Provided data -

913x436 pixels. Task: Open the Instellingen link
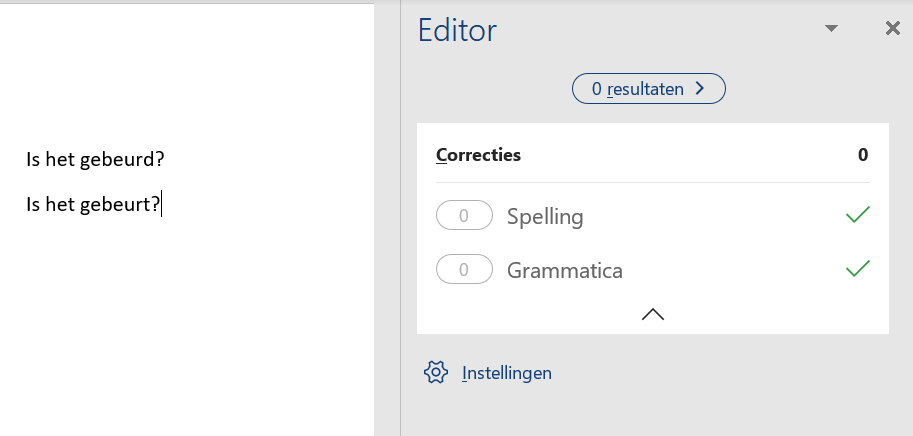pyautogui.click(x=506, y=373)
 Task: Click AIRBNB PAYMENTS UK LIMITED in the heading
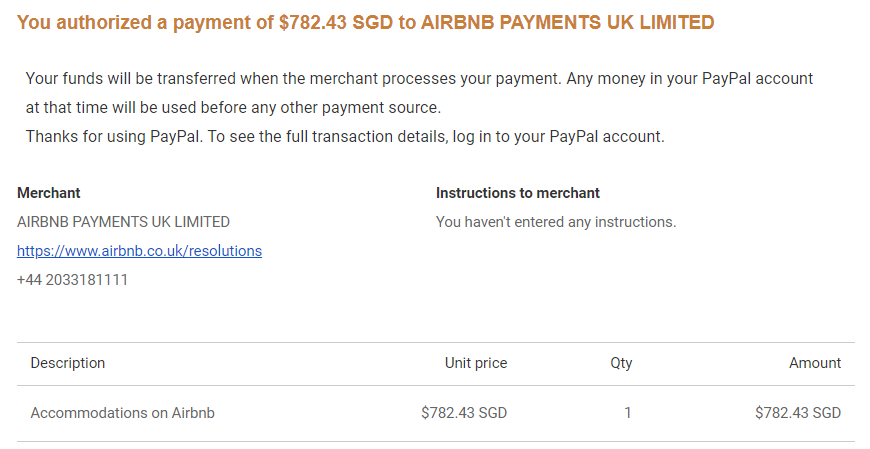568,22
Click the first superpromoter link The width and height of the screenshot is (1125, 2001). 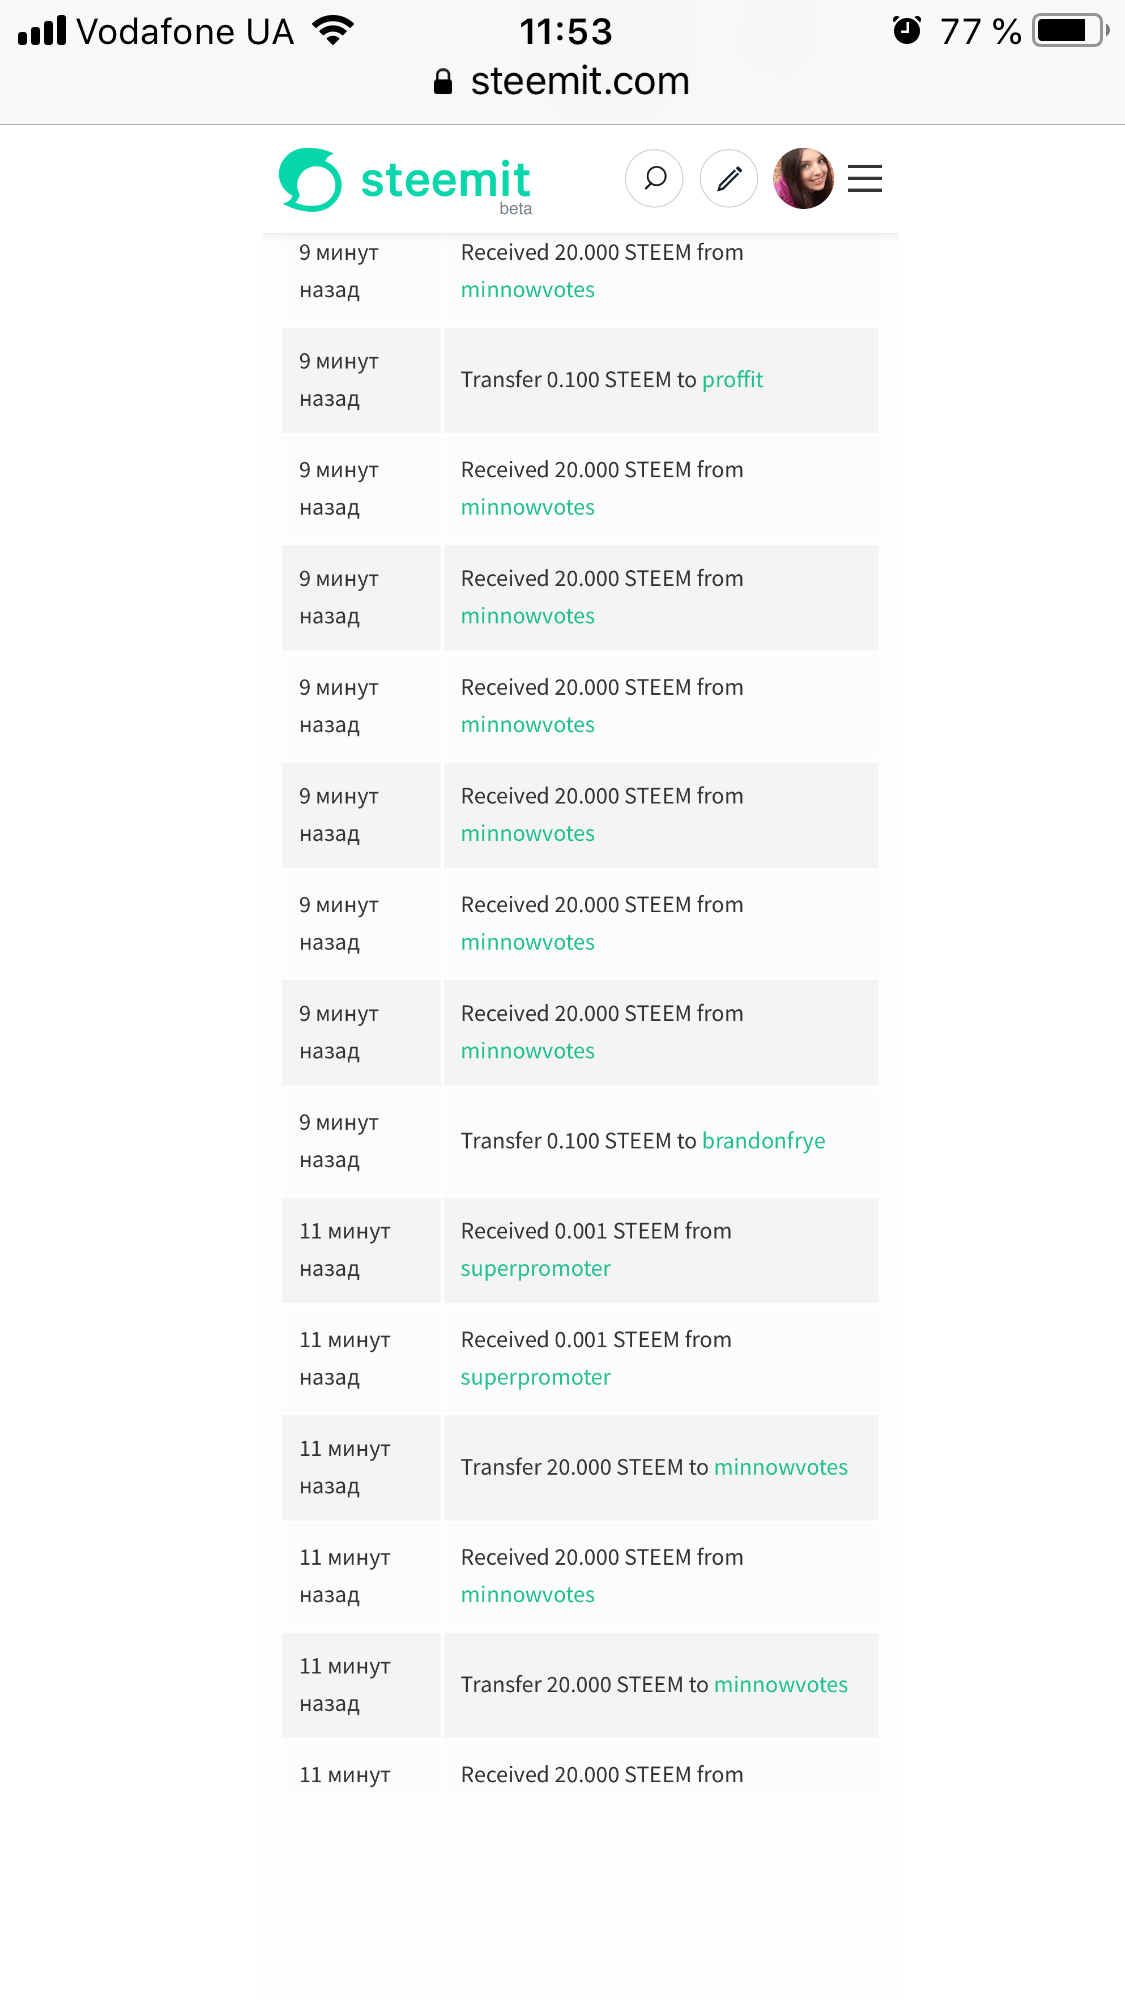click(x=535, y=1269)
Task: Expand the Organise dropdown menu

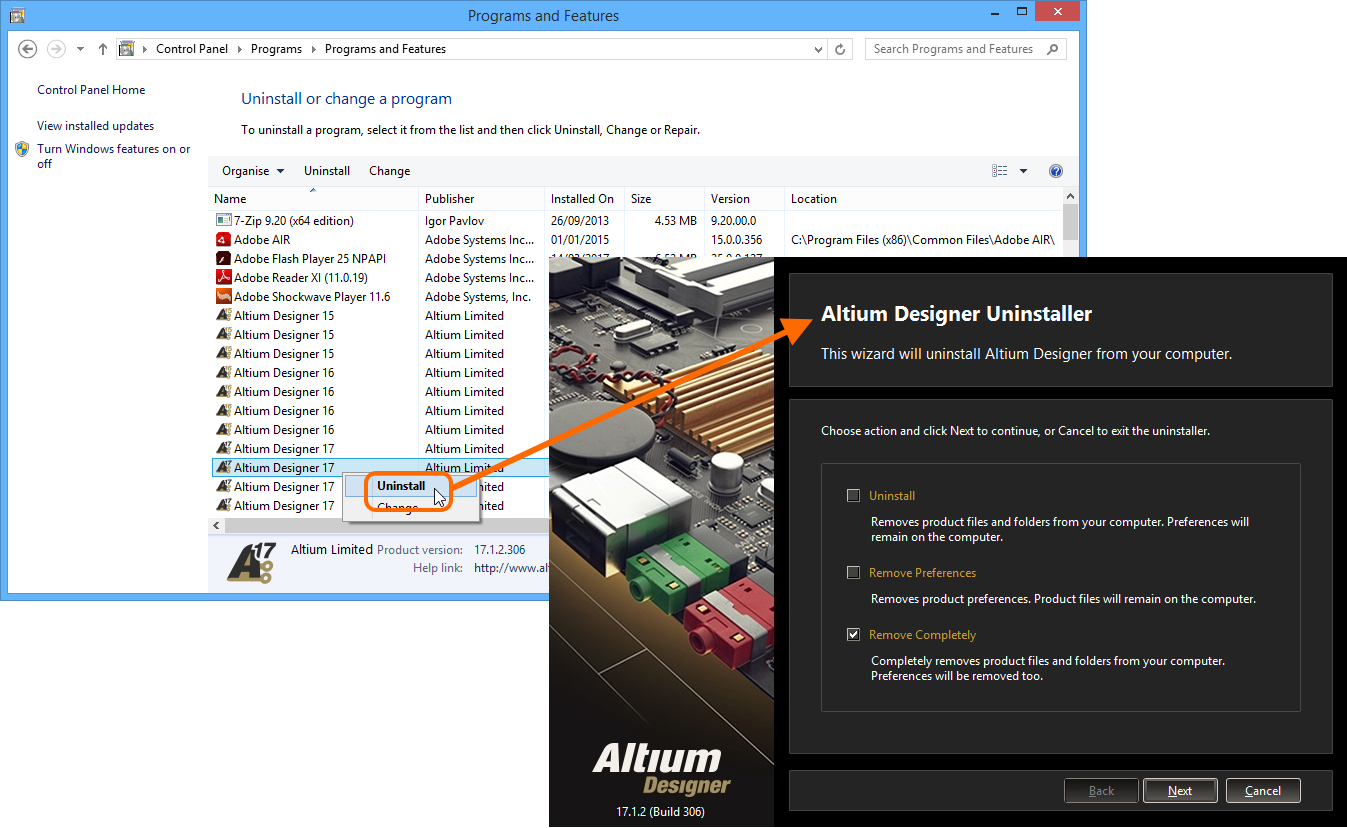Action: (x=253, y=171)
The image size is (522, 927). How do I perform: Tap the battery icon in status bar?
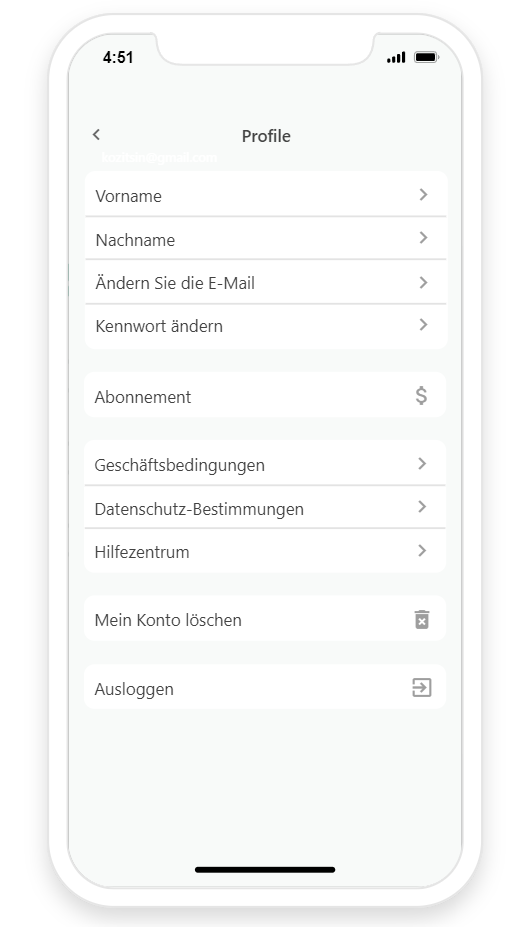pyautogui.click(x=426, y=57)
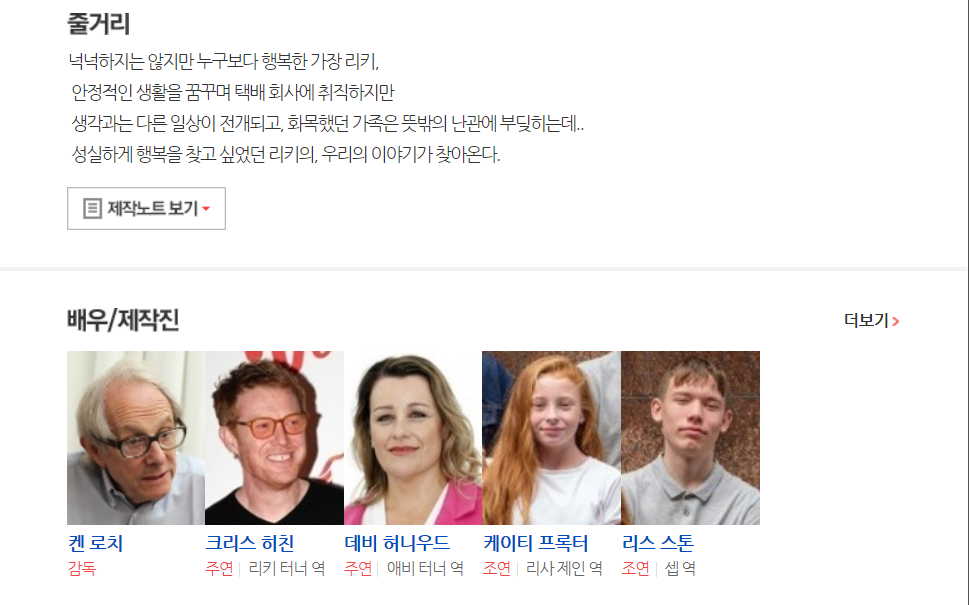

Task details - Repeat word for word only the lines from the line holding "Task: Expand the Organise dropdown menu" to the final line of the material, both included. Don't carry over any picture.

Exercise result -
Task: Expand the Organise dropdown menu

Action: (x=253, y=171)
The image size is (522, 927). How do I perform: Tap the battery icon in status bar?
pyautogui.click(x=426, y=57)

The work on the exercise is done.